:: Task ::
In the records below, the line with "This screenshot has height=290, width=482." opens the range and the line with "You are a computer-use agent. The" closes it; print that range exactly and nothing else.

:: Material provided ::
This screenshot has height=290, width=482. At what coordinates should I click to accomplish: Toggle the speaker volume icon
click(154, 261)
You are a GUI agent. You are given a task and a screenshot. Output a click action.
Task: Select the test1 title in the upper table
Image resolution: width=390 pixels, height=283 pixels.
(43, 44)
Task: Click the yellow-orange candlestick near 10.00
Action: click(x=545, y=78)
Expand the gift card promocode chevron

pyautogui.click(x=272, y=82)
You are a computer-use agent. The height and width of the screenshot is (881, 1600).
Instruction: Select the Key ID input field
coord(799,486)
---
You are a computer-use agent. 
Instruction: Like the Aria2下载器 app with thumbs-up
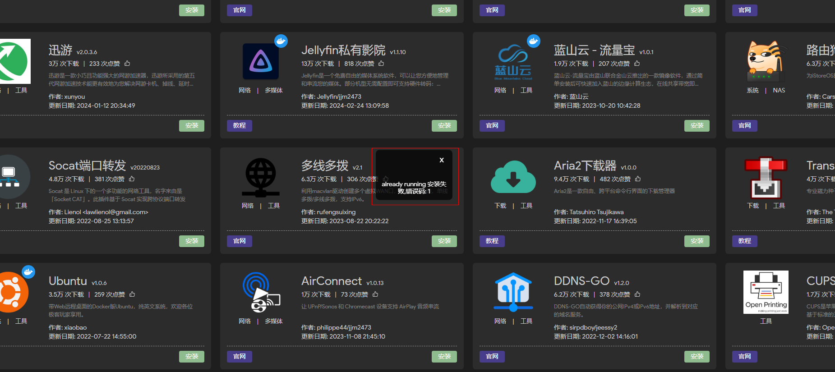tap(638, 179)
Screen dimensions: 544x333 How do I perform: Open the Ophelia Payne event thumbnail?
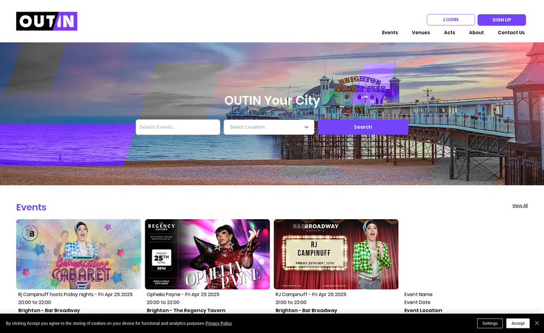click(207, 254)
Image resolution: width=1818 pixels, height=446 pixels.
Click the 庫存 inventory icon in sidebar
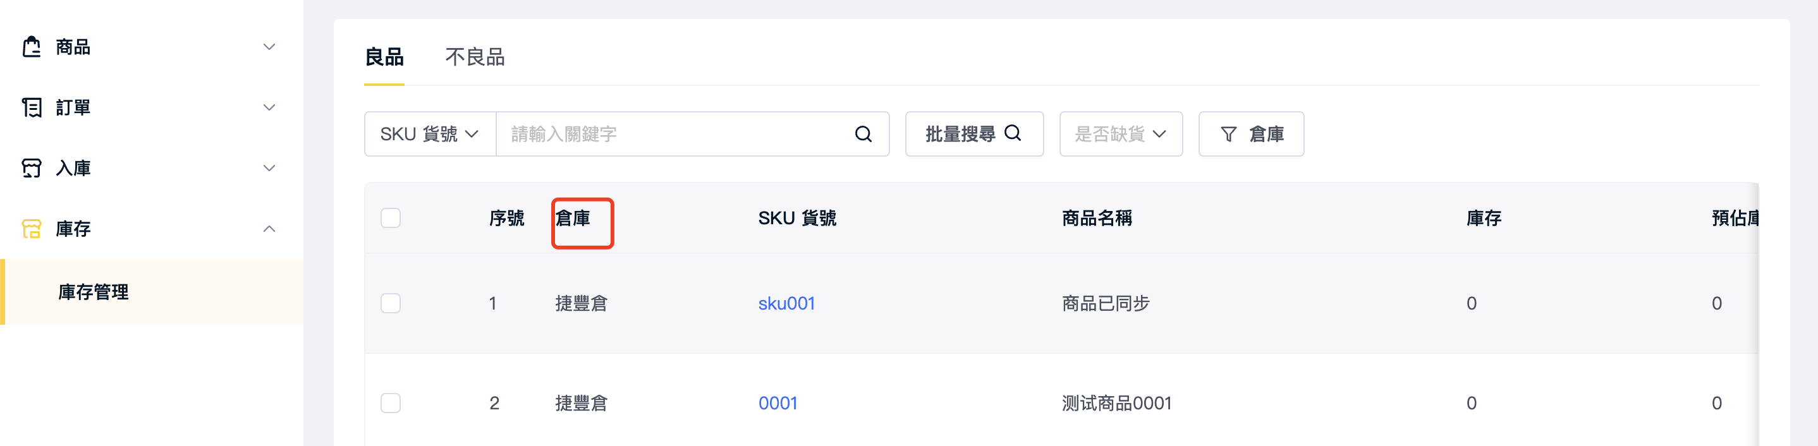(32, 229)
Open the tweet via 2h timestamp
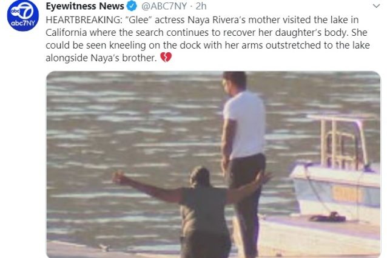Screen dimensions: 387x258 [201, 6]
...
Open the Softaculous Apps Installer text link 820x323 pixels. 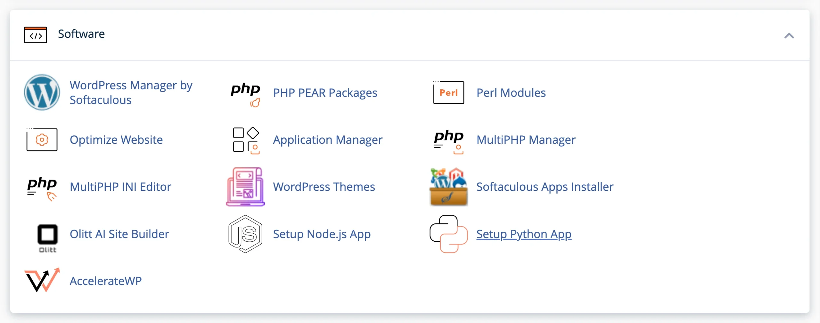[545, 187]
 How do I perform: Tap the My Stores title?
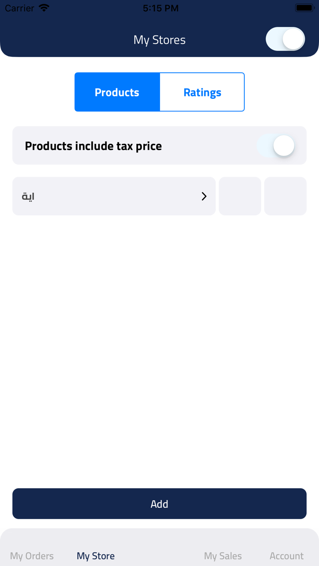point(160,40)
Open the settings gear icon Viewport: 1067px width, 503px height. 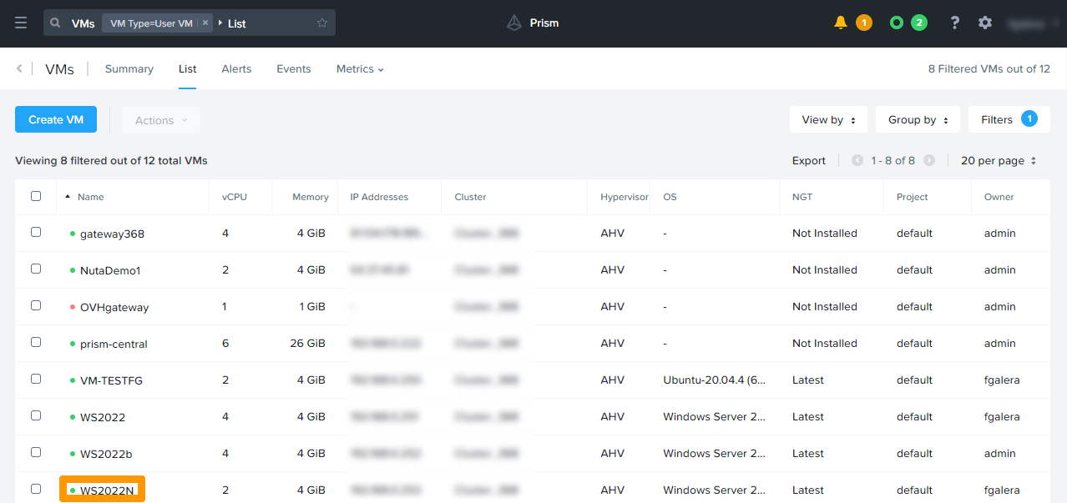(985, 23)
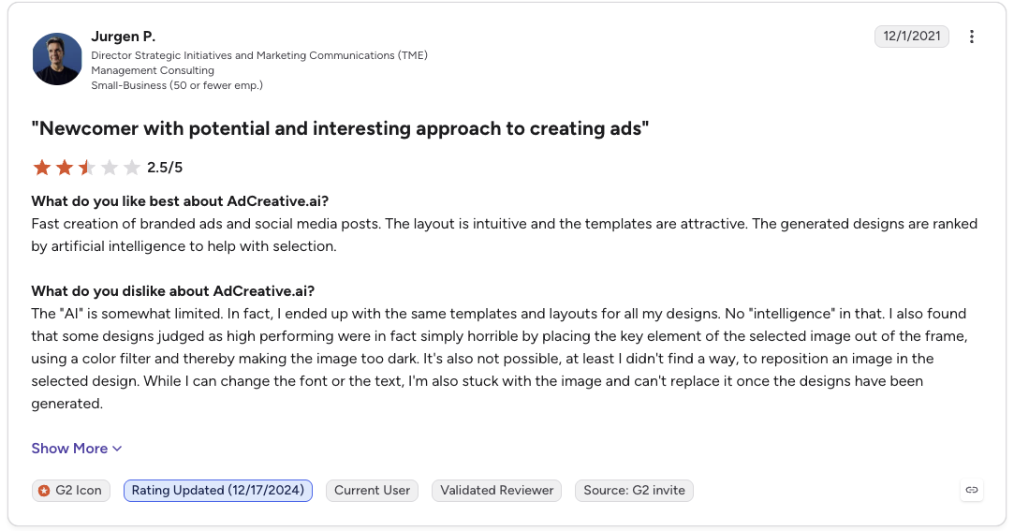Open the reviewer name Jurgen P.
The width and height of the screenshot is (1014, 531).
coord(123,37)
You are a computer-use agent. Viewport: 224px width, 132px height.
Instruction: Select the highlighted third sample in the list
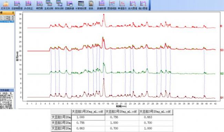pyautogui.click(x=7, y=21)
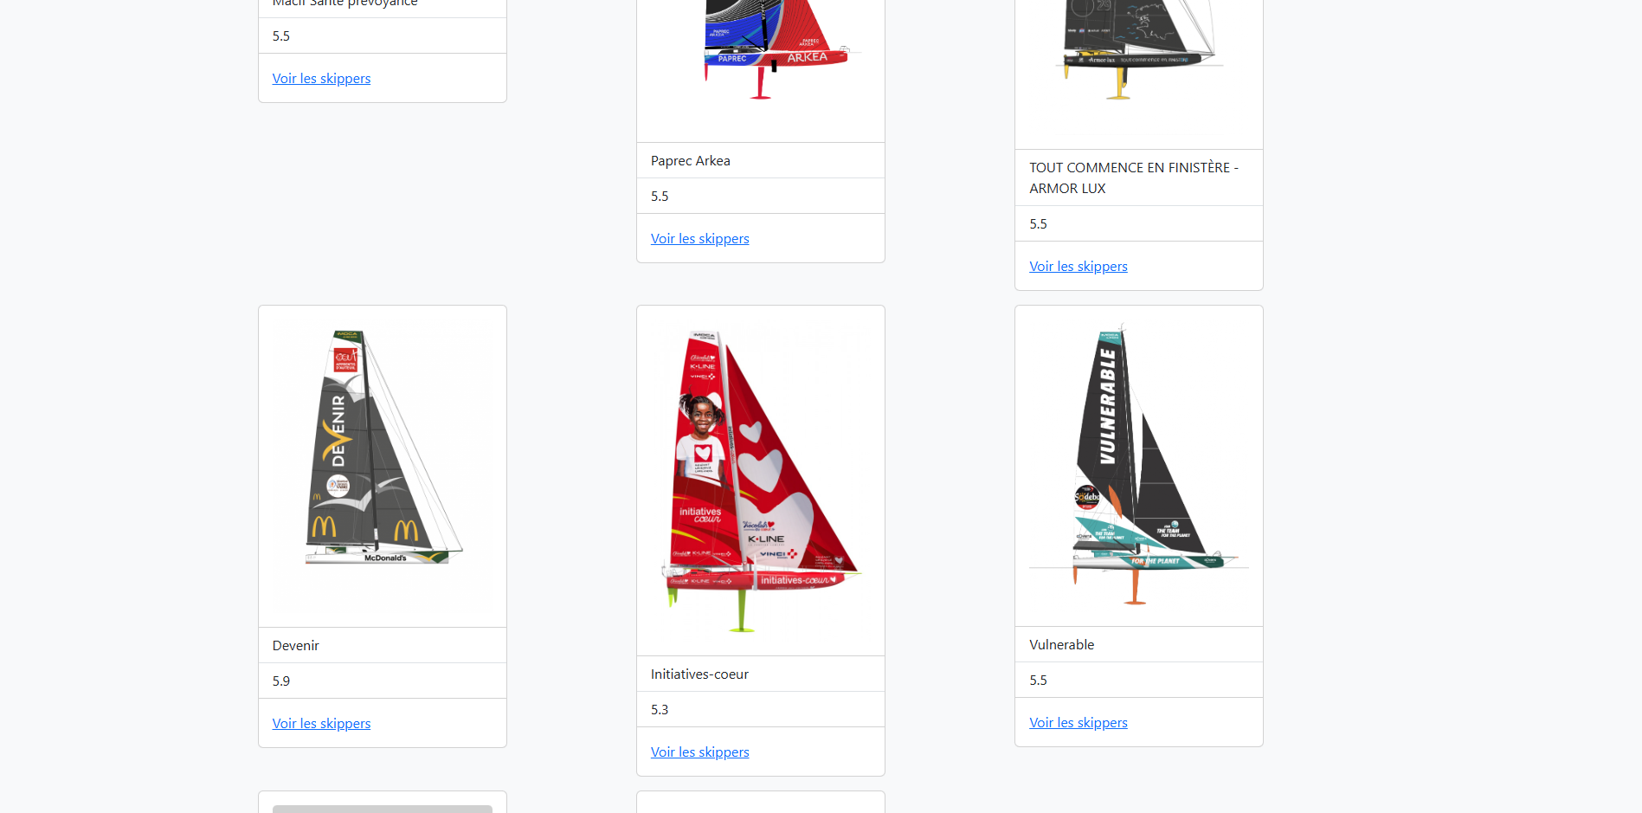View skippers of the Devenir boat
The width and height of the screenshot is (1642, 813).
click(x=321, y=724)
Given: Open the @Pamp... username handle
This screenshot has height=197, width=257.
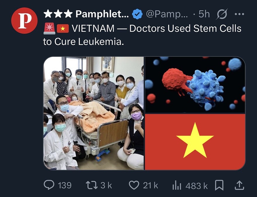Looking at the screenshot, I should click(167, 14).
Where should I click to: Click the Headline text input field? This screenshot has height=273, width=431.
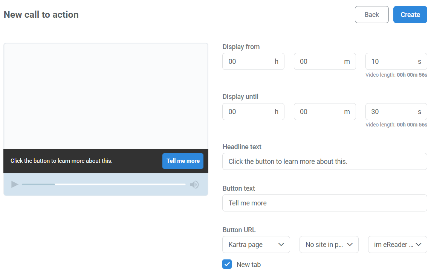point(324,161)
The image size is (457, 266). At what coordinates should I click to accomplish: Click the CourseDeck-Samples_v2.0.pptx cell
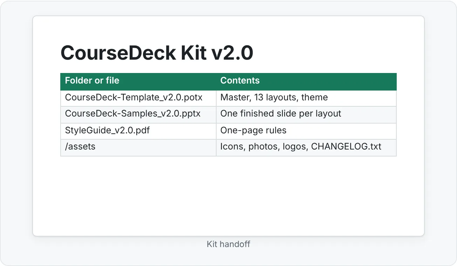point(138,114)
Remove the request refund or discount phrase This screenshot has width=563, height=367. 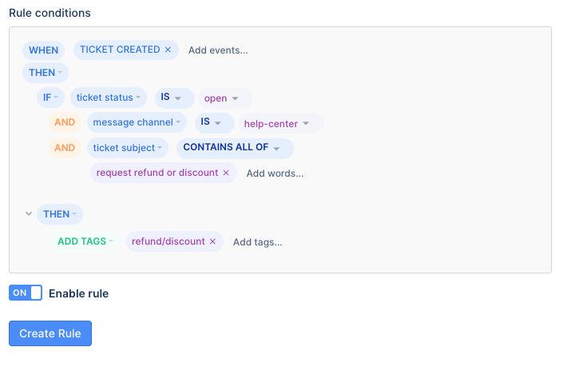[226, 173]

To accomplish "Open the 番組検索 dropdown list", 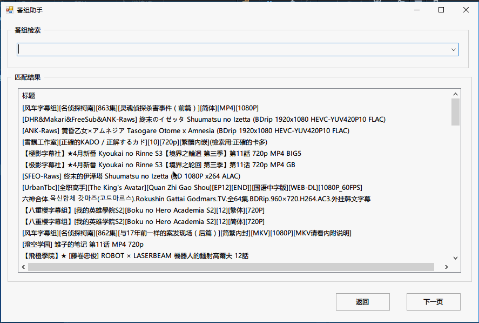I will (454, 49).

:: Answer to this problem ::
This screenshot has height=290, width=482. At what coordinates should I click to accomplish: Toggle the speaker volume icon
click(154, 261)
You are a GUI agent. You are given a task and a screenshot. Output a click action.
Task: Select the test1 title in the upper table
Image resolution: width=390 pixels, height=283 pixels.
(43, 44)
Task: Click the yellow-orange candlestick near 10.00
Action: click(x=545, y=78)
Expand the gift card promocode chevron

pyautogui.click(x=272, y=82)
You are a computer-use agent. The height and width of the screenshot is (881, 1600).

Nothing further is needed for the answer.